By shost at 9:33 am on Tuesday, October 28, 2014

The province is surprisingly moving ahead with a new highway 7 – connecting the bustling Metropolis of Guelph with the growing (up, not out) metropolis of Waterloo Region. Soon you’ll have a four lane, divided and fully grade separated journey through farmlands of Guelph and Woolwich Townships (Ripe for development once the OMB gets their paws on it  - More Wal-Marts, Boston Pizza’s, Canadian Tires and Hotels).

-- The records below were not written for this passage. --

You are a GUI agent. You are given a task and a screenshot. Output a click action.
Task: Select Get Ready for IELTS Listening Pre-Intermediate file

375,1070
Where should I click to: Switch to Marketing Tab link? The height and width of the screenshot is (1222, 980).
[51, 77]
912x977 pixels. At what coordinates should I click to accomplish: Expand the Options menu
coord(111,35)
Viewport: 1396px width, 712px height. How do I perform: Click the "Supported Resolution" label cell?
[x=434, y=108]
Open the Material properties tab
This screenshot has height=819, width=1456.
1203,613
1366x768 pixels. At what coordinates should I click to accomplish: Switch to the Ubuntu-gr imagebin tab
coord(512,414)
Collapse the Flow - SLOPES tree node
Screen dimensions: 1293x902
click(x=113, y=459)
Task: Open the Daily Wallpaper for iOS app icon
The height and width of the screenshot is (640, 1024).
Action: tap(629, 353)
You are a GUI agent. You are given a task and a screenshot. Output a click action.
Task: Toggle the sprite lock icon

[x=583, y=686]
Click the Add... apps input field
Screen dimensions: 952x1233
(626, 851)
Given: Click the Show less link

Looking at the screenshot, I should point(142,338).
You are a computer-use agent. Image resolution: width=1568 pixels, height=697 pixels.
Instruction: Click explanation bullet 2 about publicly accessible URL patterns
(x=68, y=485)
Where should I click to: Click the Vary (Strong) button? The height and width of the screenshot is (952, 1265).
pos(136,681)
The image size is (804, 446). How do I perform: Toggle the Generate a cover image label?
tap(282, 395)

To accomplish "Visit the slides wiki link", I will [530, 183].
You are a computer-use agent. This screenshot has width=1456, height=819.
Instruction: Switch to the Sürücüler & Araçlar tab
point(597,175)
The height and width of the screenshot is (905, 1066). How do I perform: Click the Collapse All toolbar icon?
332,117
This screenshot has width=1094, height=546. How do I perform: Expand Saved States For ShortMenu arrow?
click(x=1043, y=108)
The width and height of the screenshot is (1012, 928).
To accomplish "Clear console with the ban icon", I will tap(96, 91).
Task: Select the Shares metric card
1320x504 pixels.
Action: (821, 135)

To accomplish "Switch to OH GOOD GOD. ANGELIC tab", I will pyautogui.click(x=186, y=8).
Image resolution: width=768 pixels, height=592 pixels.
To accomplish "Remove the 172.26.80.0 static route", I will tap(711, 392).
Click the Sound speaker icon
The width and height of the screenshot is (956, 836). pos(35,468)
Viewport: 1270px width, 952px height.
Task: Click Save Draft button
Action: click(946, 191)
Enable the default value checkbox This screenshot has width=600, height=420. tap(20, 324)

YAY! I’m so happy! I can’t wait for Waterloo region residents looking to take a short-cut to the 401 through Guelph – wait for it – only to be stopped by the red lights at Guelph’s NON GRADE SEPERATED intersections. That’s right – your new, 100 KM/H highway will basically ‘end’ in Guelph where you’ll be subject to the same stop and go intersections, 70 KM/H speed limits (80 elsewhere). Hence, for $300 million, TEN TIMES the price of GO service to Guelph, Acton and Kitchener, you’ll have essentially a highway to a non-highway. It’ll cost another $200 million to finish grade separations in Guelph – when? 2030? Will it ever happen? Or is the province dreaming that they’ll finish Highway 407 west through the escarpment down to milton bypassing Guelph?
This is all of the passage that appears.